Total RNAs (∼1.0 µg) were separated with denaturing PAGE containing 8 M urea. RNAs were then transferred to Hybond-N⁺ (Merck RPN203B) using semidry transfer platform with 300 mA of constant current for 40 min. The membrane was cross-linked and hybridized overnight with DIG-labeled DNA in PerfectHyb Plus (Merck H7033) at 60°C. After being washed in 2× SSC followed by a stringent wash in 0.2× SSC, hybridized probes were detected with an alkaline phosphatase-conjugated anti-DIG antibody (Merck 11093274910) and CDP-Star (Merck 11685627001) following the manufacturer's instructions. The chemiluminescent signals were detected using ImageQuant 800 (Cytiva). The acquired bands were quantified with NIH Image. RNA substrates and probes used for Northern analysis are listed in Supplemental Table S8.

Mouse experiments

Animals were maintained on a 12-h light/dark cycle with access to food (CLEA Japan, Inc., CE-2) and water ad libitum. The temperature and humidity were maintained at 22°C–23°C and 50%–60%, respectively. Animal health was checked by the animal facility staff five times per week. All experiments involving mice complied with all relevant ethical regulations for animal testing and research and were carried out according to protocols approved by the Animal Experiment Committee of the RIKEN Center for Brain Science.

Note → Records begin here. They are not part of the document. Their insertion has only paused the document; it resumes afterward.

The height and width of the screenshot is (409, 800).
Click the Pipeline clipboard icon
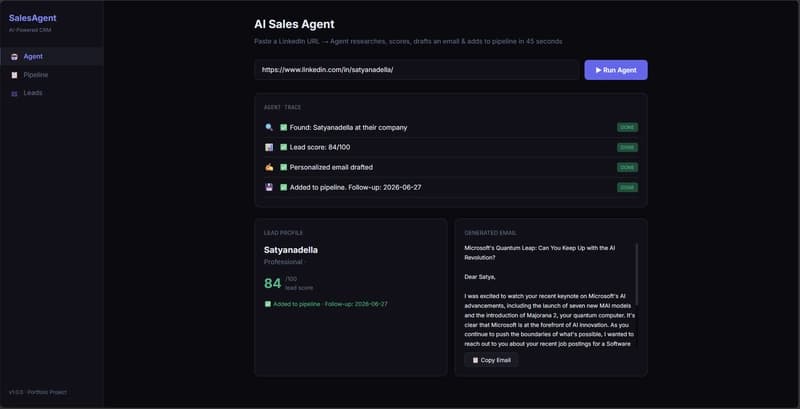click(x=14, y=75)
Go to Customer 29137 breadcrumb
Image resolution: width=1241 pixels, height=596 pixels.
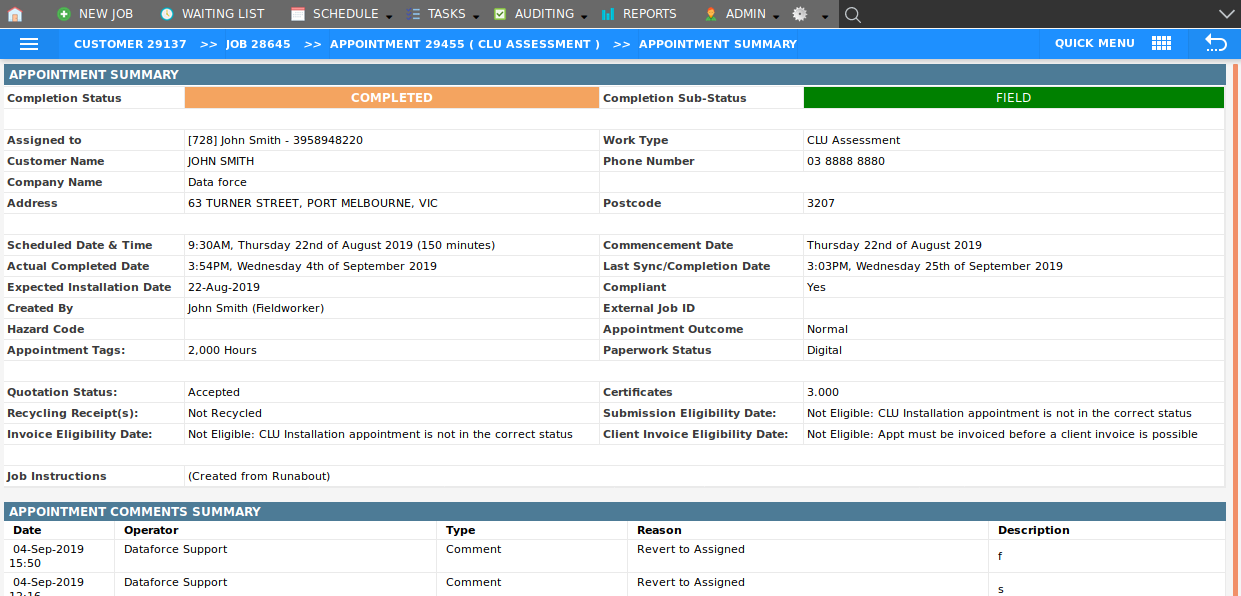coord(130,44)
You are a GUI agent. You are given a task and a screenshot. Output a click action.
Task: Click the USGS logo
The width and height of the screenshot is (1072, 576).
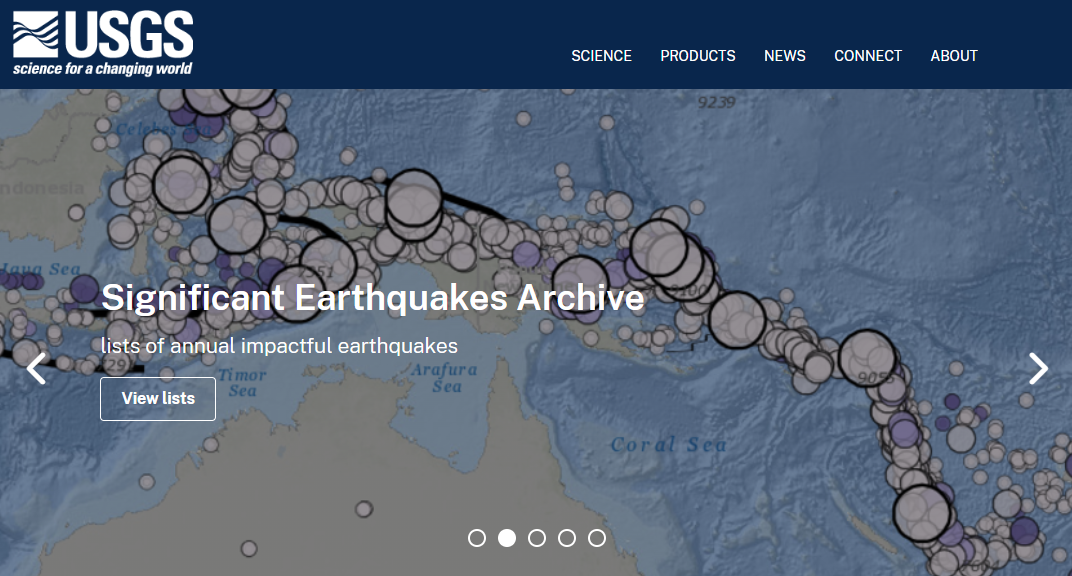100,40
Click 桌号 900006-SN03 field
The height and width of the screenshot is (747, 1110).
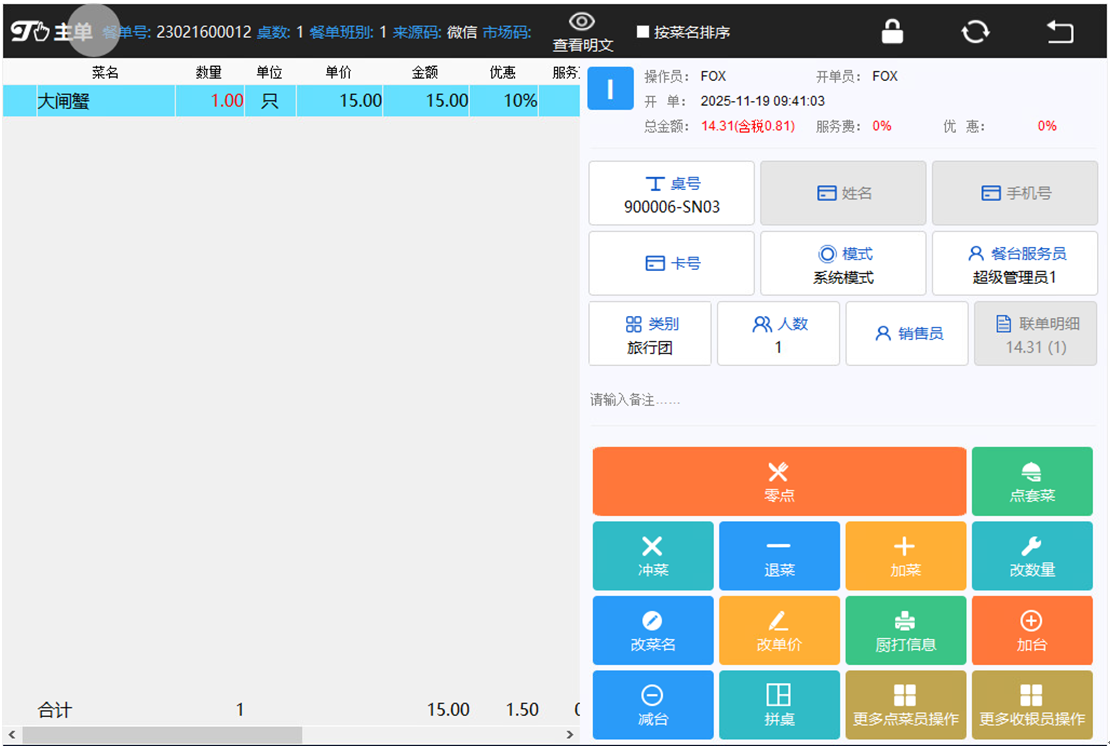tap(671, 194)
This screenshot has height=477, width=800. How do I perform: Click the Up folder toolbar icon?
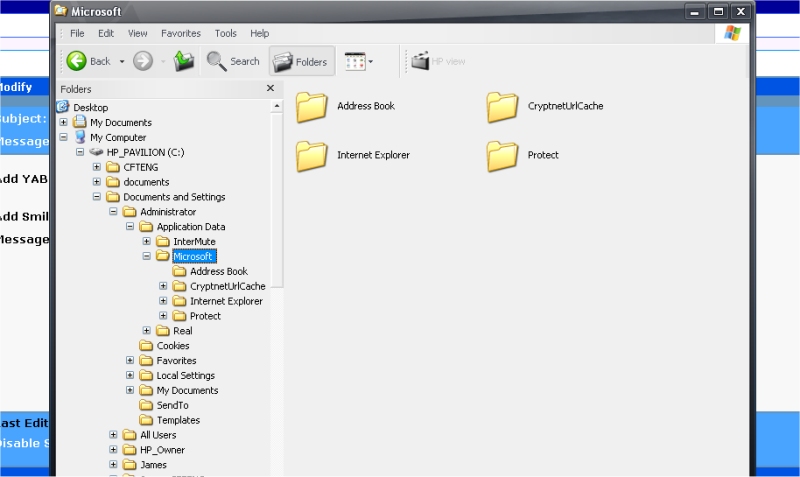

Generation of Carnmt1 KO mice

The Carnmt1 KO mice were generated by the CRISPR–Cas9 system. Guide RNAs that target exon 4 of mouse Carnmt1 were screened with CRISPR design tools (http://crispr.mit.edu) and CRISPRdirect (Naito et al. 2015). CRISPR RNA (crRNA) oligos for introns upstream of (5′-AACTTGAGTTTTAAGAAGTC-3′) and downstream from (5′-ATTCATAATGCTTATACCGA-3′) exon 4 were purchased from Fasmac. The crRNAs, Cas9 protein (NEB M0646T), and tracrRNA (Fasmac) were injected into fertilized eggs (mouse strain C57BL/6J), and the mutated Carnmt1 gene versions were screened by PCR. Two out of 30 founder mice carried the expected heterozygous deletion of exon 4. These heterozygous mice were crossed with C57BL/6J mice, and the male (+/−) and female (+/−) mouse colonies were maintained.

Quantification and statistical analysis

Mean values, SD values, SEM values, and Student's t-test (two-tailed unpaired) were calculated using Excel (Microsoft). One-way ANOVA and Tukey–Kramer post-hoc test were performed in R. P-values <0.05 were considered significant (not significant [n.s.], P < 0.05 [*], P < 0.01 [**], and P < 0.001 [***]).

Data availability

Source data for Figures 1–6 are in Supplemental Tables S1–S8. All reads from the RNA-seq experiments generated in this study have been submitted to Gene Expression Omnibus under accession numbers GSE217990 and GSE228894. Read numbers of NGS data are listed in Supplemental Table S5. The mass spectrometry proteomics data have been deposited to the ProteomeXchange Consortium with the data set identifier PXD037965.

Competing interest statement

The authors declare no competing interests.